Kane bohaterem! Wielki Tottenham w hicie, fatalna seria City trwa

Harry Kane
Obserwuj nas w
PressFocus Na zdjęciu: Harry Kane

Tottenham Hotspur pokonał Manchester City 1:0 w meczu 22. kolejki Premier League. Bohaterem Kogutów został Harry Kane, który dzięki bramce z 15. minuty został najlepszym strzelcem wszechczasów w historii klubu.

  • Kane bohaterem Tottenhamu
  • City przegrywa czwarty mecz na boisku Spurs
  • Znakomite widowisko w hicie Premier League

Kane przeszedł do historii, Spurs wreszcie się przełamali z mocnym rywalem

Mecz Tottenhamu z Manchesterem City to było zdecydowanie najciekawiej zapowiadające się starcie tej serii gier w angielskiej Premier League. I bez wątpienia taki też był mecz, który zaczął się od sporej dominacji gości.

Manchester City przejął inicjatywę w pierwszych minutach meczu i zamknął Tottenham na własnej połówce. Goście nie potrafili jednak znaleźć sposobu na dobrze zorganizowaną defensywę drużyny Antonio Conte i “bił głową w mur”.

Tymczasem w 15. minucie szybką akcję przeprowadziły Koguty, a Harry Kane wykorzystał asystę Hojbjerga i dał prowadzenie gospodarzom.
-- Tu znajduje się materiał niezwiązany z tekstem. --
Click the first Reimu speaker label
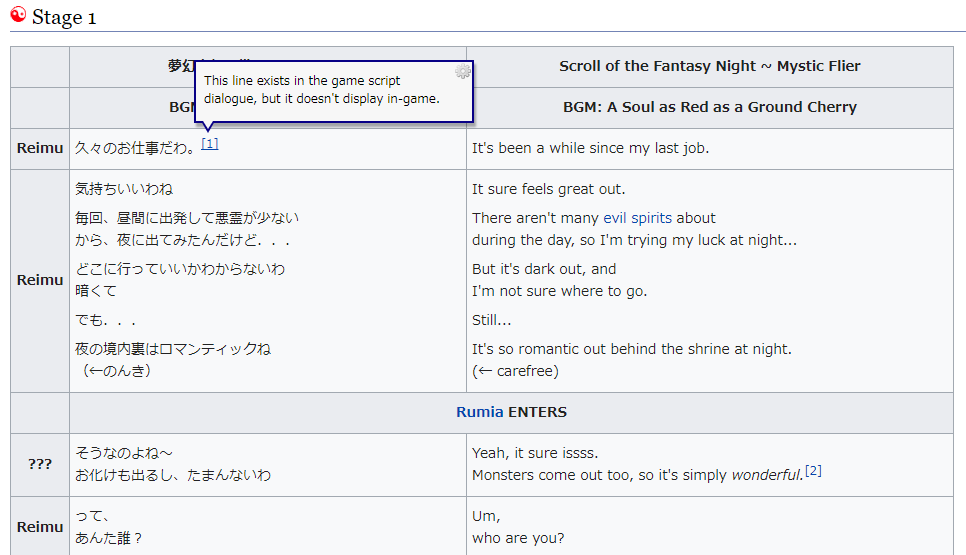The width and height of the screenshot is (966, 555). (x=40, y=148)
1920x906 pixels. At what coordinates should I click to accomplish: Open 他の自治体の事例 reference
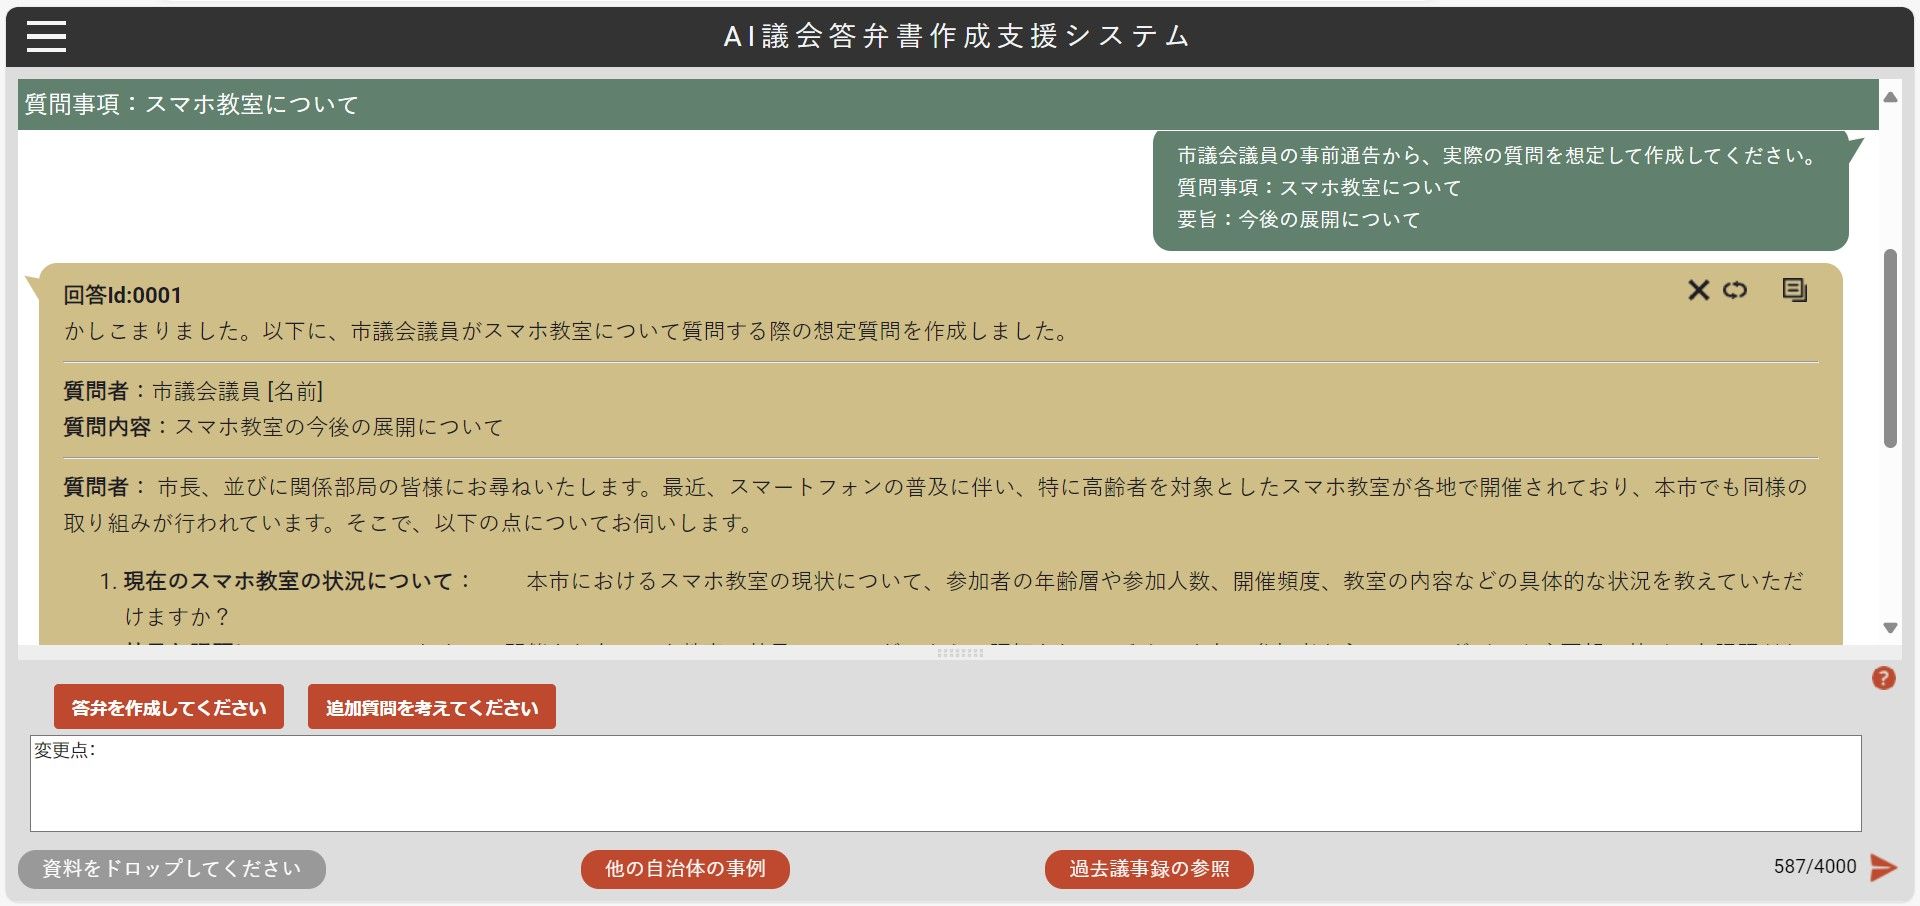pyautogui.click(x=685, y=869)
Anglik dzięki tej bramce został najlepszym strzelcem wszechczasów w Tottenhamie.

W kolejnych minutach spotkanie zrobiło się bardziej wyrównane, choć nadal było prowadzone w szybkim tempie. Manchester City nieco przygasł, a to stwarzało okazję dla gospodarzy. Mecz prowadzony był w szybkim tempie i z pewnością mógł się podobać. Jeszcze przed przerwą Obywatele mogli doprowadzić do wyrównania, ale strzał Alvareza zatrzymał się na poprzeczce bramki strzeżonej przez Llorisa.

W drugiej połowie emocji było jeszcze więcej niż przed przerwą. Spotkanie zrobiło się bardziej otwarte, co zaowocowało znacznie większą ilością sytuacji podbramkowych. Swoich okazji nie wykorzystali między innymi Alvarez czy Mahrez, którzy nie potrafili znaleźć sposobu na pokonanie Llorisa. Szanse na podwyższenie rezultatu miał również Harry Kane.

Goli w tej części gry mogło paść przynajmniej z dwa lub trzy, ale obu drużynom zabrakło skuteczności. Od 87. minuty Tottenham grał w “dziesiątkę” po czerwonej kartce dla Romero, jednak City nie zdołali wykorzystać przewagi i zaliczyli czwartą porażkę z rzędu w wyjazdowym spotkaniu ze Spurs.